Rows of pointing data:
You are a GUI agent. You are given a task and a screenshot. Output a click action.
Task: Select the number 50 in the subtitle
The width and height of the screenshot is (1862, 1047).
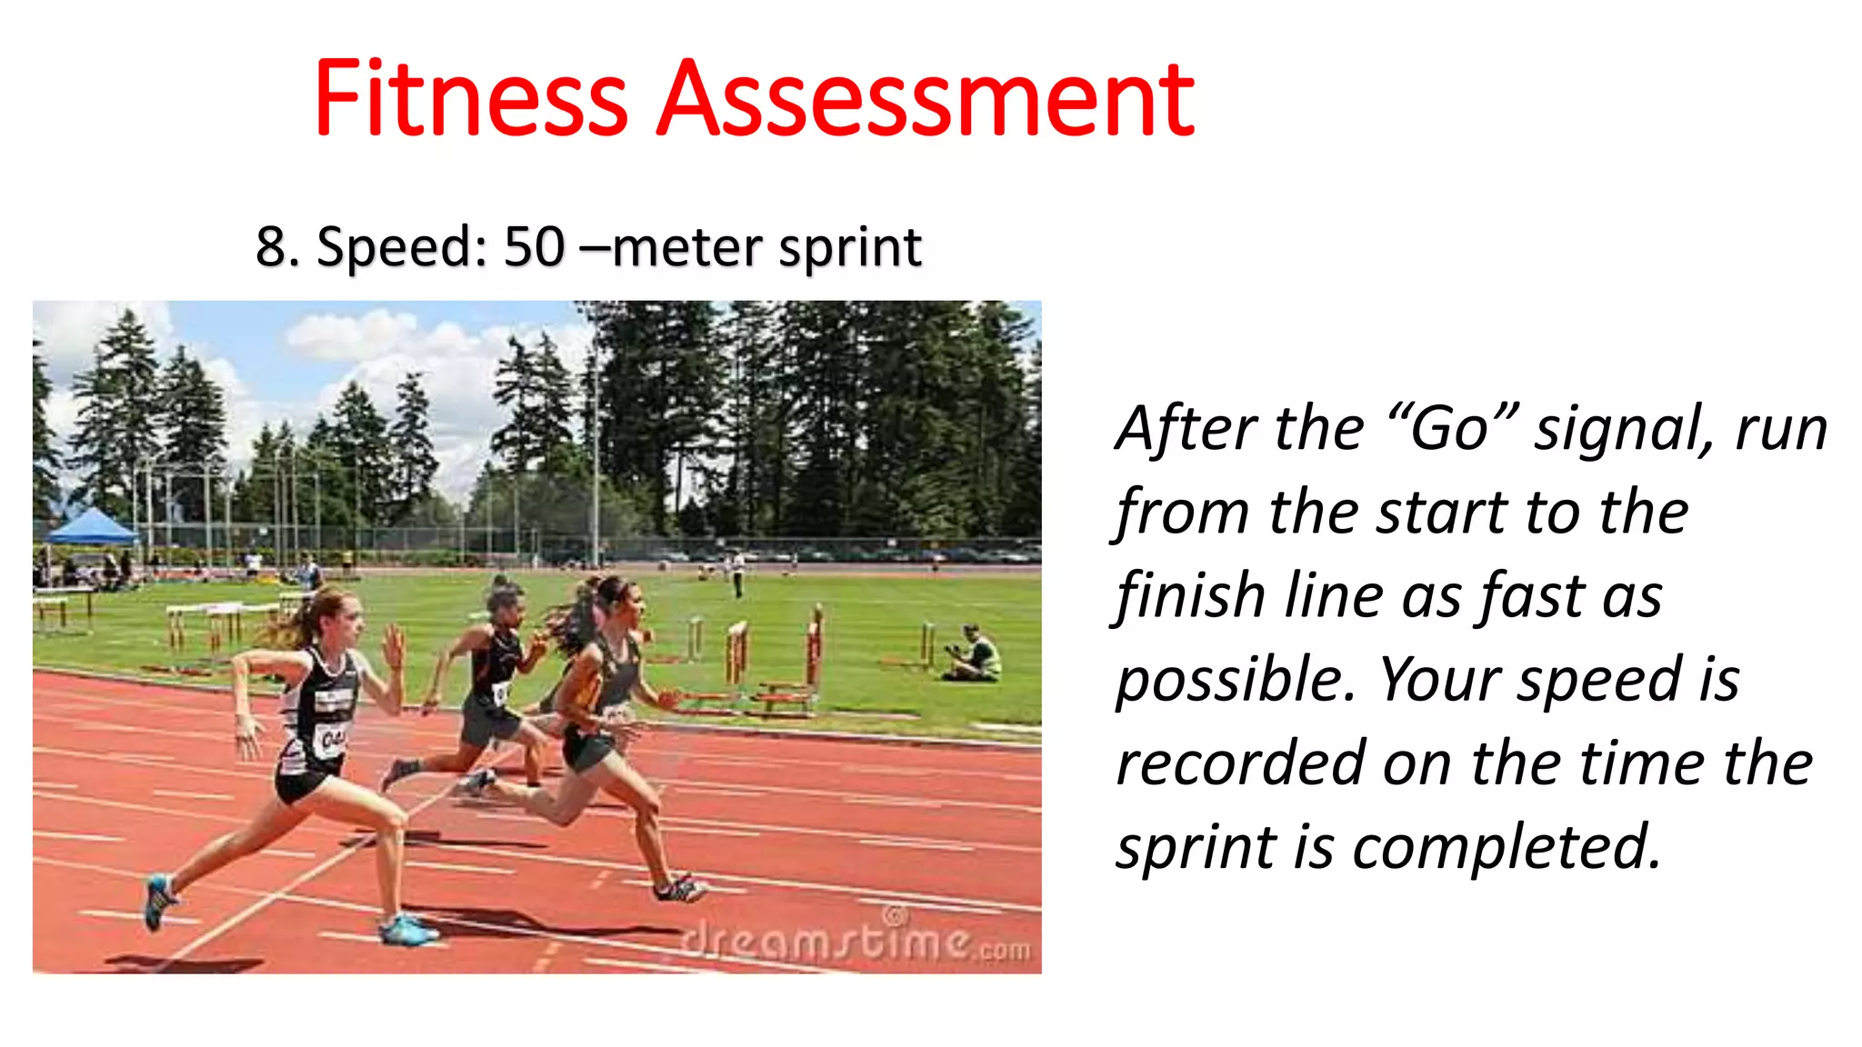coord(534,246)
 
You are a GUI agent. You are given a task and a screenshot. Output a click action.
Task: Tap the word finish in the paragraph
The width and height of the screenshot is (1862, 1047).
coord(1191,596)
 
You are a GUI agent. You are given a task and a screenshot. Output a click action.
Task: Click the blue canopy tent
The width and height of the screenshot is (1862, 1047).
coord(90,527)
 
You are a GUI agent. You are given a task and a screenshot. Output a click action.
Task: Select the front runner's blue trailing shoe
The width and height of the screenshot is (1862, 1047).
coord(159,901)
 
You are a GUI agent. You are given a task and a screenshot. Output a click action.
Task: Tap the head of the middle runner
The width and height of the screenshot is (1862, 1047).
coord(505,600)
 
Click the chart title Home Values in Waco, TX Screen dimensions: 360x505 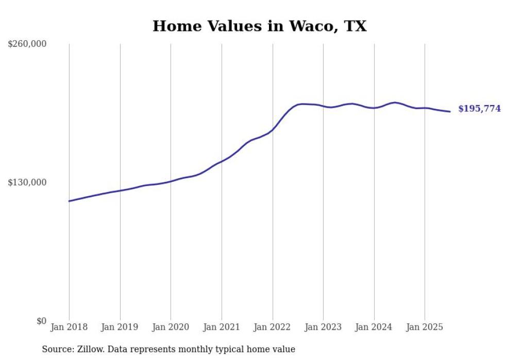[x=259, y=26]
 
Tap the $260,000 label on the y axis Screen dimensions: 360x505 [x=27, y=44]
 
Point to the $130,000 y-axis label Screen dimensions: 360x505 [x=27, y=183]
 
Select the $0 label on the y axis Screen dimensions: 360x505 [x=41, y=321]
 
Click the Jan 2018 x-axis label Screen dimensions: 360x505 [x=69, y=327]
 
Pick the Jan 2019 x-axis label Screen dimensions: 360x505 [x=120, y=327]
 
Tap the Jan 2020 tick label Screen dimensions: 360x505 [x=171, y=327]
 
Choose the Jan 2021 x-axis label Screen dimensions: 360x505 [x=222, y=327]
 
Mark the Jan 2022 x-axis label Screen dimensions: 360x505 [x=273, y=327]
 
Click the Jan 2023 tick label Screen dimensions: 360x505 [x=323, y=327]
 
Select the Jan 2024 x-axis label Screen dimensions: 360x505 [x=374, y=327]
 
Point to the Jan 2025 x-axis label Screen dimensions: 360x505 [x=425, y=327]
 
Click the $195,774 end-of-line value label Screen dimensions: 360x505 [x=479, y=109]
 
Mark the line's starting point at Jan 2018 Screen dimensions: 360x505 [x=69, y=201]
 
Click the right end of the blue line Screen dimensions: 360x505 [x=450, y=112]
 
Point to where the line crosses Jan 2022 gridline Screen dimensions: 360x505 [x=273, y=130]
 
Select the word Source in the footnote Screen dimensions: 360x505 [x=56, y=349]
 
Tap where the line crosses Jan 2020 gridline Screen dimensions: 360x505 [x=171, y=181]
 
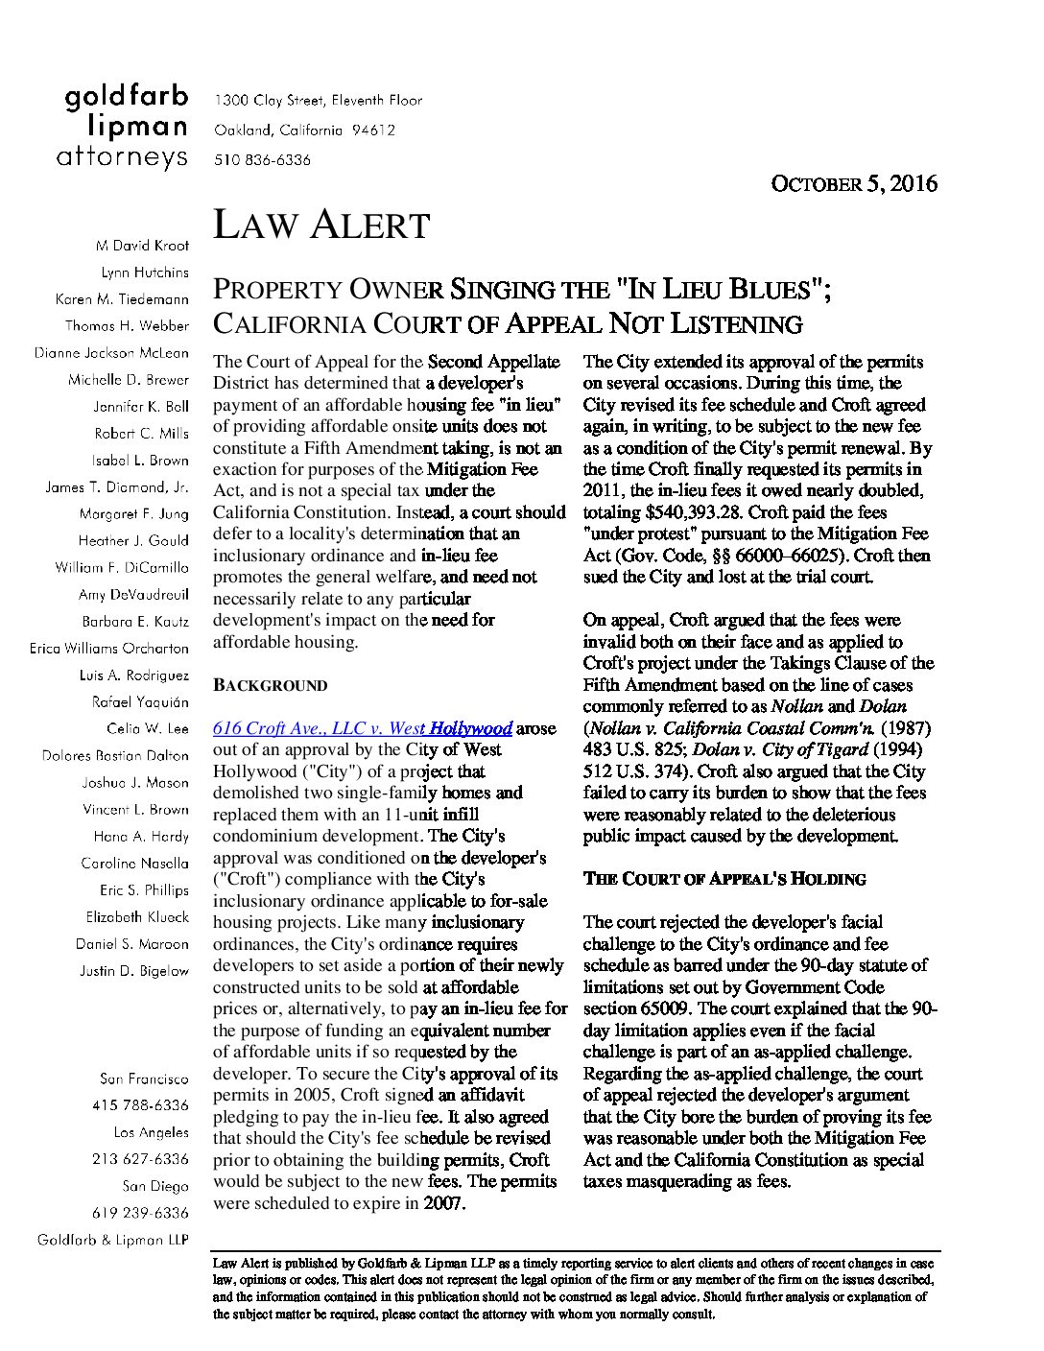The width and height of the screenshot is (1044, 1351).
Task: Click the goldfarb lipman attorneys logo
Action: pyautogui.click(x=126, y=127)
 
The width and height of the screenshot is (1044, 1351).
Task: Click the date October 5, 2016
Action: pyautogui.click(x=854, y=184)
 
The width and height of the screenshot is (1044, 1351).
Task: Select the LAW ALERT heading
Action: pyautogui.click(x=320, y=225)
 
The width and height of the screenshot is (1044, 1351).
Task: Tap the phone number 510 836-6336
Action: pyautogui.click(x=262, y=160)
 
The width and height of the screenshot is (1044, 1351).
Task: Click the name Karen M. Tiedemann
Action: pyautogui.click(x=122, y=299)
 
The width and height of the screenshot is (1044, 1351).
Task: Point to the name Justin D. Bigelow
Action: pyautogui.click(x=134, y=971)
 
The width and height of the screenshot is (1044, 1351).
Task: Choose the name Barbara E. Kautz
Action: pyautogui.click(x=135, y=622)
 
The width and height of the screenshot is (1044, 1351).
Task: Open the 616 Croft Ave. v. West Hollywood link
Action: pyautogui.click(x=362, y=728)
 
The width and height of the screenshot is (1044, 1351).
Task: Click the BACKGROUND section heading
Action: pyautogui.click(x=270, y=686)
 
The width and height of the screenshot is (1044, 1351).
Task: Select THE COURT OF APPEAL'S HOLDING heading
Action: pyautogui.click(x=724, y=879)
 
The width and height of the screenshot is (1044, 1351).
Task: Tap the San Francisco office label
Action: pyautogui.click(x=144, y=1078)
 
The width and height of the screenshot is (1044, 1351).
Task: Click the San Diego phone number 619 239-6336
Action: pyautogui.click(x=140, y=1213)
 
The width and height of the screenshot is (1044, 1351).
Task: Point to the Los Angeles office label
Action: pyautogui.click(x=151, y=1132)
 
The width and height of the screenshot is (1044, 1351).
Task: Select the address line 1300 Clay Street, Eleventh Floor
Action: pyautogui.click(x=318, y=100)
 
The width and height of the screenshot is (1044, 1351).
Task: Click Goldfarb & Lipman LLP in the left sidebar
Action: pyautogui.click(x=113, y=1240)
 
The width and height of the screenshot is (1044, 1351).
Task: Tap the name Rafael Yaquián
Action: pyautogui.click(x=140, y=702)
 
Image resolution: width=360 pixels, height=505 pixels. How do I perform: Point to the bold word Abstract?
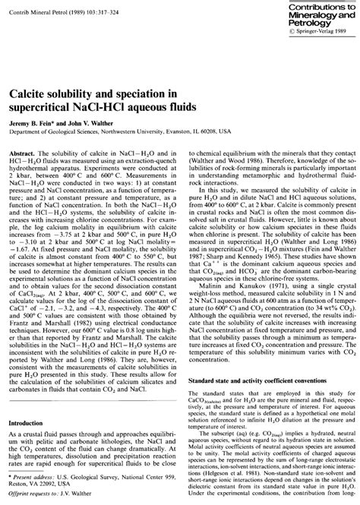tap(37, 153)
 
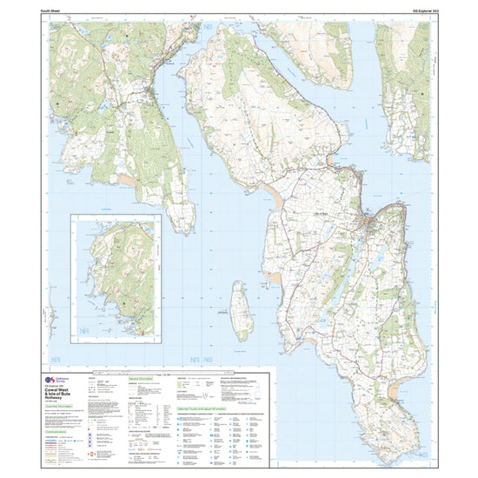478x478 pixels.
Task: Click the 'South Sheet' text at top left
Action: [63, 11]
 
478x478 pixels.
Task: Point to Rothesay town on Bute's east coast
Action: [372, 228]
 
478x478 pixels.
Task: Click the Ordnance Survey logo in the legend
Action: [61, 382]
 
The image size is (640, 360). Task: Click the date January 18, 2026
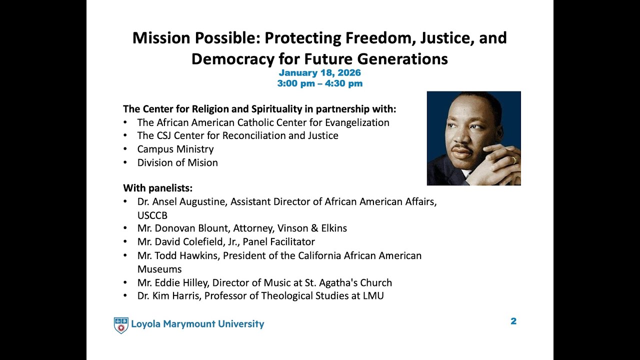click(320, 73)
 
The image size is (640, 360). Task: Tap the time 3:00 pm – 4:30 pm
click(320, 84)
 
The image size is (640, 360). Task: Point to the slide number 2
click(513, 321)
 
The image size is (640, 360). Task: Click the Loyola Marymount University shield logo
click(121, 325)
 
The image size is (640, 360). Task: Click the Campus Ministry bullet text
click(176, 149)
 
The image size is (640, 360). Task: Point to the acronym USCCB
click(152, 216)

- [YOUR TASK] Rewrite the lines starting with the line containing "Point to where" and going through the line containing "Action: pyautogui.click(x=135, y=622)", replacing "gridline" with "grid line" and keeping everything else the same. Leave the pictures out.

- [OUTPUT OF THE EXERCISE]
Point to where the line crosses Jan 2022 grid line Screen dimensions: 360x505 [x=273, y=130]
 
Select the word Source in the footnote Screen dimensions: 360x505 [x=56, y=349]
 
Tap where the line crosses Jan 2020 grid line Screen dimensions: 360x505 [x=171, y=181]
 
The width and height of the screenshot is (1044, 1351).
Task: Click the goldfarb lipman attorneys logo
Action: pyautogui.click(x=126, y=127)
 
The width and height of the screenshot is (1044, 1351).
Task: Click the date October 5, 2016
Action: pyautogui.click(x=854, y=184)
 
The width and height of the screenshot is (1044, 1351).
Task: Select the LAW ALERT heading
Action: pyautogui.click(x=320, y=225)
 
The width and height of the screenshot is (1044, 1351).
Task: Tap the phone number 510 836-6336
Action: pyautogui.click(x=262, y=160)
 
The width and height of the screenshot is (1044, 1351).
Task: Click the name Karen M. Tiedemann
Action: pyautogui.click(x=122, y=299)
 
The width and height of the screenshot is (1044, 1351).
Task: Point to the name Justin D. Bigelow
Action: pyautogui.click(x=134, y=971)
 
The width and height of the screenshot is (1044, 1351).
Task: Choose the name Barbara E. Kautz
Action: pyautogui.click(x=135, y=622)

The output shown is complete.